## COMPITO ASSEGNATO 1
Nel brano sulle catastrofi climatiche si afferma che le catastrofi dovrebbero far riflettere sulle loro cause. Spiega perché, secondo il brano, occuparsi delle cause è necessario.

-------- ESTRATTO DELLA FONTE --------

«Le ineluttabili disfunzioni della megamacchina (contraddizioni, crisi, grandi rischi tecnologici, disfunzioni) sono fonte di insopportabili sofferenze e causano disastri che è necessario deplorare. Si tratta, nondimeno, di occasioni utili per prendere coscienza della reale situazione in cui viviamo, per metterla in discussione e rifiutarla, se non addirittura per ribellarsi»
Serge Latouche
Le catastrofi dovrebbero far riflettere sulle loro cause e facilitare dei cambiamenti, se ci occupiamo solo degli effetti non cambierà nulla, tutt’al più peggiorerà. Questo vale quando le cause sono attribuibili al comportamento dell’uomo. È questo il caso degli stravolgimenti climatici (cambiamenti non è a mio avviso il termine adatto) che si stanno verificando in tutto il globo, in modo sempre più visibile col passare del tempo. Non ci sono evidenze scientifiche dirette che comprovino la relazione tra questi avvenimenti tragici e l’impronta ecologica umana: ognuno si dà la spiegazione che vuole, e si creerà la visione che preferisce. Da parte mia, non ho bisogno di prove scientifiche dimostrabili per comprendere che l’uomo sta degradando il suo ambiente e quindi se stesso, in modo diretto o indiretto, consapevole o inconsapevole che sia. Come non ho bisogno di dimostrazioni scientifiche per capire che un inceneritore è una follia, che incendiare i rifiuti di un’economia che depreda le risorse naturali a un ritmo sempre più incalzante è sacrilego, a prescindere di quanto siano buoni e tecnologicamente avanzati i sistemi di abbattimento degli inquinanti emessi.

-------- DATI FORNITI --------

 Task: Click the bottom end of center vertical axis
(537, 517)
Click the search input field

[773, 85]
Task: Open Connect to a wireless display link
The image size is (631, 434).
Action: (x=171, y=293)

--------

## COMPITO ASSEGNATO 2
Riproduci tutte le righe dell'elenco senza apportare alcuna modifica.

## RISULTATO 1
Secondo il brano, se ci si occupa solo degli effetti delle catastrofi non cambierà nulla, e al massimo la situazione peggiorerà. Riflettere sulle cause serve quindi a facilitare dei cambiamenti, almeno quando le cause sono attribuibili al comportamento dell'uomo.

## RISULTATO 2
 Task: Click the bottom end of center vertical axis
(537, 517)
Click the search input field

[773, 85]
Task: Open Connect to a wireless display link
The image size is (631, 434).
Action: (x=171, y=293)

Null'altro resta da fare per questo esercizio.